WHAT YOU HAVE TO DO – Only lines with the word "computer" are wanted; copy each of them from the listing below.

Start of Block

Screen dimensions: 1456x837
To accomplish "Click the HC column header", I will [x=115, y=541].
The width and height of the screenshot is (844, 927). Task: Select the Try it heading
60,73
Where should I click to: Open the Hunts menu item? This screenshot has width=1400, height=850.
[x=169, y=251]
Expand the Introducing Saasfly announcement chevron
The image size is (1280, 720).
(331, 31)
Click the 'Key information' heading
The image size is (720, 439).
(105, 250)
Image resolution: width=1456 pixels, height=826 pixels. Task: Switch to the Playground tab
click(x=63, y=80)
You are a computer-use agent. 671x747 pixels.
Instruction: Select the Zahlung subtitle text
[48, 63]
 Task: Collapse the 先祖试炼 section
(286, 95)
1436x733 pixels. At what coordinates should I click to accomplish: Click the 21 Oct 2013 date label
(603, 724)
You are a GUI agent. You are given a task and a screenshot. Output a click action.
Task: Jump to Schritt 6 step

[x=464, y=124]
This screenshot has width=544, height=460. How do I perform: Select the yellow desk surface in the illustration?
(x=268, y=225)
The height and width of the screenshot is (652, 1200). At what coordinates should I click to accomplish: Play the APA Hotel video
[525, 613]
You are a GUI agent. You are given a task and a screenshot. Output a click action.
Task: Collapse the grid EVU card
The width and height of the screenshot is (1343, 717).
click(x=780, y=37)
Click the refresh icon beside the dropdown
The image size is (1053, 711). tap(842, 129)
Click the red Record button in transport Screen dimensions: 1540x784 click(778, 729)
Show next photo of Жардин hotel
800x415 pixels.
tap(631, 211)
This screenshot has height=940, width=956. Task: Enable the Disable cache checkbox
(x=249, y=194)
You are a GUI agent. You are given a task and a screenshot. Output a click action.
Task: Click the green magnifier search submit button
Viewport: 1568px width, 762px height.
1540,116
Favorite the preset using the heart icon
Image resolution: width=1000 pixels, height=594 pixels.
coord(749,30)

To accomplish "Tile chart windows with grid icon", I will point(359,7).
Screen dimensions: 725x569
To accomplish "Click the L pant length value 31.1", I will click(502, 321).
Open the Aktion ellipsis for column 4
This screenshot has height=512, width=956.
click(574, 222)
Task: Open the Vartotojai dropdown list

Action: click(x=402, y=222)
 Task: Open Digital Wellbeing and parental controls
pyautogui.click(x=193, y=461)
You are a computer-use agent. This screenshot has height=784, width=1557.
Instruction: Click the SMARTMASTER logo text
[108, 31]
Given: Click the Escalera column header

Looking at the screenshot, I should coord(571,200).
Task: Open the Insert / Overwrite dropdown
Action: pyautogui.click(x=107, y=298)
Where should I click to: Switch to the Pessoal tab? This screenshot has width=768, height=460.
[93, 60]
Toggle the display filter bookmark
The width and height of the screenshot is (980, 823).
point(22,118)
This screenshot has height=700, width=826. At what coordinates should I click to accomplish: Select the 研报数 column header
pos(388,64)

End of Block

THE COMPLETED TASK –
You are a computer-use agent. 671x747 pixels.
You are a computer-use agent. This screenshot has height=784, width=1557.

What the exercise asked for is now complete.